This is an unusual case where the Right Way and the Obvious Way are not necessarily the same thing. So new users make the mistake once, learn the correct way, maybe Google why it’s better, and move on to greater things.

ruud · January 26, 2020, 7:01pm

The Zen of Python says:
There should be one-- and preferably only one --obvious way to do it.
Although that way may not be obvious at first unless you’re Dutch.
Well that obvious way is to use sum to concatenate a list of strings. That might not be obvious at first, but (like @guido) I am Dutch.
I would like to propose a PEP to change the behaviour of sum for strings. What would be the best way to proceed? Anyone who is familiar with this process, please advise.

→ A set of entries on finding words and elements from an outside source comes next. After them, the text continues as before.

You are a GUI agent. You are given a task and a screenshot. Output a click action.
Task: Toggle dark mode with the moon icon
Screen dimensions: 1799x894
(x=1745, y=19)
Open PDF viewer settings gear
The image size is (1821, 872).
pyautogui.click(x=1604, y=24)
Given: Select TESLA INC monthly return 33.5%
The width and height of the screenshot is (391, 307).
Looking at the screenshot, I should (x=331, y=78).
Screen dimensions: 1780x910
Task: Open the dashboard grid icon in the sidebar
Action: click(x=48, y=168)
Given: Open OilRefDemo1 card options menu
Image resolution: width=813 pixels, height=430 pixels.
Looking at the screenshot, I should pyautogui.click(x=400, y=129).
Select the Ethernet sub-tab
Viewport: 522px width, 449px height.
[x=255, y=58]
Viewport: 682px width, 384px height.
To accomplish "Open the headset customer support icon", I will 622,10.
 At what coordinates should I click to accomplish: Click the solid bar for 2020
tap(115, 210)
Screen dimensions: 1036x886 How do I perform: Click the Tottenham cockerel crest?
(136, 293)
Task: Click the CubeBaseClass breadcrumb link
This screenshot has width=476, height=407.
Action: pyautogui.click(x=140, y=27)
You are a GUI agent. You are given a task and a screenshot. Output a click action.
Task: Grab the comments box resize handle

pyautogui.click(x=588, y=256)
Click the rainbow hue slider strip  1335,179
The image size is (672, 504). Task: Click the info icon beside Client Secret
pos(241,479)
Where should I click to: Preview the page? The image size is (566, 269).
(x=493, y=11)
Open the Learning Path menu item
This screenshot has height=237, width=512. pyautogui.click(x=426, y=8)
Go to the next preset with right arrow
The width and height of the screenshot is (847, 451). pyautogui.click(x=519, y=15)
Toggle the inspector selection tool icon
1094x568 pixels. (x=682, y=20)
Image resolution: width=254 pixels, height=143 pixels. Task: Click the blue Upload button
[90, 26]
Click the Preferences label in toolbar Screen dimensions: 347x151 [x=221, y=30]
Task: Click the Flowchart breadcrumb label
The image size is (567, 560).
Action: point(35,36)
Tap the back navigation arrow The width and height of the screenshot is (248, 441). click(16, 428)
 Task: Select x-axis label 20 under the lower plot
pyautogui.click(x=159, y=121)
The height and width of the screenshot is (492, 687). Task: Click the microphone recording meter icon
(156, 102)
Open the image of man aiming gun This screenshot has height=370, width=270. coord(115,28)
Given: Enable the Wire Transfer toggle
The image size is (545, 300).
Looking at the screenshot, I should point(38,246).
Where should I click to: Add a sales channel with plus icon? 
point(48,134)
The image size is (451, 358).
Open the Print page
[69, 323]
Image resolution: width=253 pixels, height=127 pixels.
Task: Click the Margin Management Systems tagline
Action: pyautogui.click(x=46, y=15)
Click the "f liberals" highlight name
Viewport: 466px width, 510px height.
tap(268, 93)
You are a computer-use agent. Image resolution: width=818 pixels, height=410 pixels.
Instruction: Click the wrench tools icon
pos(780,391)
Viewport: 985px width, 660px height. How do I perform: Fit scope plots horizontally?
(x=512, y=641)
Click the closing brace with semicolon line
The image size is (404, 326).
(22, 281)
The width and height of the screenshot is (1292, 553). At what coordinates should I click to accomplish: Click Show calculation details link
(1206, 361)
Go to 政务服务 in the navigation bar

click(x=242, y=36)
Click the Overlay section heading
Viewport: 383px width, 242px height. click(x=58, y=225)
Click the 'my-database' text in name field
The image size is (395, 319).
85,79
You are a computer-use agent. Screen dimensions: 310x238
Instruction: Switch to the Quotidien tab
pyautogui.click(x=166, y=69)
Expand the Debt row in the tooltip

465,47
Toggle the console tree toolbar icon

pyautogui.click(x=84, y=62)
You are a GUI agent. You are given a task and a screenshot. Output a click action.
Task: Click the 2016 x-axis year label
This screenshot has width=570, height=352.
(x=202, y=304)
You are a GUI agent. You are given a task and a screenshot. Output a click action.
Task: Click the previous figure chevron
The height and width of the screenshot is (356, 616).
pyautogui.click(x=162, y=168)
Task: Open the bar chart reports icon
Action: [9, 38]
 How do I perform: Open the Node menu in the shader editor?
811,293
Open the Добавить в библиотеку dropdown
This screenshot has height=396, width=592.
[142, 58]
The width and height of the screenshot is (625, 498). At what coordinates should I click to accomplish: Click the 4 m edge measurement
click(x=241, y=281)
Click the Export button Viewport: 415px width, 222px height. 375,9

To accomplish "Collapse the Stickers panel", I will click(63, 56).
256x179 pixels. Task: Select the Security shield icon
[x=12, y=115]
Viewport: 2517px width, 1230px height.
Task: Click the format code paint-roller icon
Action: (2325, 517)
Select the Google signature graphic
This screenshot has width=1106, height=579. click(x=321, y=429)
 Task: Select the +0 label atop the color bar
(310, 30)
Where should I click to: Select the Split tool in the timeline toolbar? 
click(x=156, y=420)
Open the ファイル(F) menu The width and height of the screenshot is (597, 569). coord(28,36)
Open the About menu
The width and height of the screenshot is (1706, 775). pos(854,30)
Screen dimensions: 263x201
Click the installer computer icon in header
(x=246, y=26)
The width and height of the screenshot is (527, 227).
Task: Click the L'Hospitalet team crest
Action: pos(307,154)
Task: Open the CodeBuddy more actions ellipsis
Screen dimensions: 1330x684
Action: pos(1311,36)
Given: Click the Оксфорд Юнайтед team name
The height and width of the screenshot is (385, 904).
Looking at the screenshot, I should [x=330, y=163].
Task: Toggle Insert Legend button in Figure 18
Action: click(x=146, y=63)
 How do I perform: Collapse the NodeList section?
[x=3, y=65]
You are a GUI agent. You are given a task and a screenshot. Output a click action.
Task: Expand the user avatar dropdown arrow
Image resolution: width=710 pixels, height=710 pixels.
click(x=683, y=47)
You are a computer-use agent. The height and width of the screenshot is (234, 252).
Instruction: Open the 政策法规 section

brandtbucher · January 26, 2020, 7:09pm

There should be one-- and preferably only one --obvious way to do it.

I feel that this is easily the most misunderstood line of the Zen. Nobody is arguing that sum isn’t obvious, or that str.join is. It’s been pointed out several times, though, that the right way (which the Zen says nothing about), in this case, is different. That’s probably why the author of sum felt justified in raising an error here.

I would like to propose a PEP to change the behaviour of sum for strings. What would be the best way to proceed? Anyone who is familiar with this process, please advise.

I am familiar with the process. The first steps are gathering feedback and finding at least one core developer who agrees with you.

aeros · January 26, 2020, 10:05pm

Adding to this, you can also consider starting a new thread on python-ideas to reach a wider audience. Just make sure that you try to address all of the main points that have been previously brought up against it (including those in this topic).